Working with adversaries gets problems solved
During her keynote, former secretary of state and US senator Hillary Clinton talked about the value of working with adversaries to solve common issues, which is something businesses should take on board.
As an example, she highlighted the work The Clinton Foundation has been doing with drinks giants including Coca-Cola and PepsiCo to “take calories out of vending machines” in the US and tackle childhood obesity.
“Ten years ago people said you can’t work with those folks, they’re on the other side, they’re the adversaries, they’re making money off of this. But you should be partnering with anyone that can help you solve a problem,” she said.
“Obviously there are principles and values that you are not going to sacrifice but let’s get real here and work with people if there is a possibility for co-operation.”
Don’t ignore the value of legacy systems
Car marque Renault is continuing to expand its digital footprint across all 200 markets globally following the launch of its ‘Digital Factory’ platform in 2011, which encompasses the company’s web, mobile and social efforts.
The manufacturer now has more than 200m unique users on its website sending over 10m leads to dealers across the world, which represents roughly 10% of all sales. As the business looks to extend this reach chief digital officer Patrick Hoffstetter admits it can be a burden to align legacy systems because each local market has created its own infrastructure and databases.

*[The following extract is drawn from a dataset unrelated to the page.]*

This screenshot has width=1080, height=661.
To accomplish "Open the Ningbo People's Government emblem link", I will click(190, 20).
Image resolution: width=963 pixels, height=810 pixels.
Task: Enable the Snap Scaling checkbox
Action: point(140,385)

“Being able to reach 10% of business purely through digital is really a big change for us but it’s not the end of the road and there are definitely still obstacles,” he says.
“I believe in accelerating the global strategy but at the same time we need to make sure we take on board all our different legacy systems and clean up the infrastructure.”
Speedy decision-making is crucial
Coca-Cola Germany’s chief executive Ulrik Nehammer reckons companies today shouldn’t be confined to the office when making decisions as it is an outdated way of doing business and means they will be out of touch and slow to react.
He now handles most business from his mobile as it allows him to respond quickly, as and when it is needed.
“In the past it was bigger companies that out-competed smaller companies,” he said. “I think that is history. Today the fast companies out-compete the slow companies.”
Wearable technology is already at a ‘new level’
The perceived value of wearable technology is beginning to rise as devices become increasingly slick and sophisticated.
Performer Will.i.am made his first foray into the world of wearables with the launch of Puls, a smart cuff with built-in SIM card that has been two and a half years in the making.
Nina Bibby, marketing and consumer director at O2 which is partnering with the star for the UK launch, believes the product will “revolutionise people’s opinions of wearable technology” by providing “new level of connectedness”.
Social customer service is a new channel for marketers
Video game publisher Activision is gaining insight from customer service interactions on social media by measuring them against marketing KPIs, the data from which is being used by the marketing team as part of the planning process.
“Although marketing is still a parallel function, as an ecosystem we’re much closer and we work far more collaboratively since moving into the social space two years ago,” said Tim Rondeau, senior director of customer service at Activision.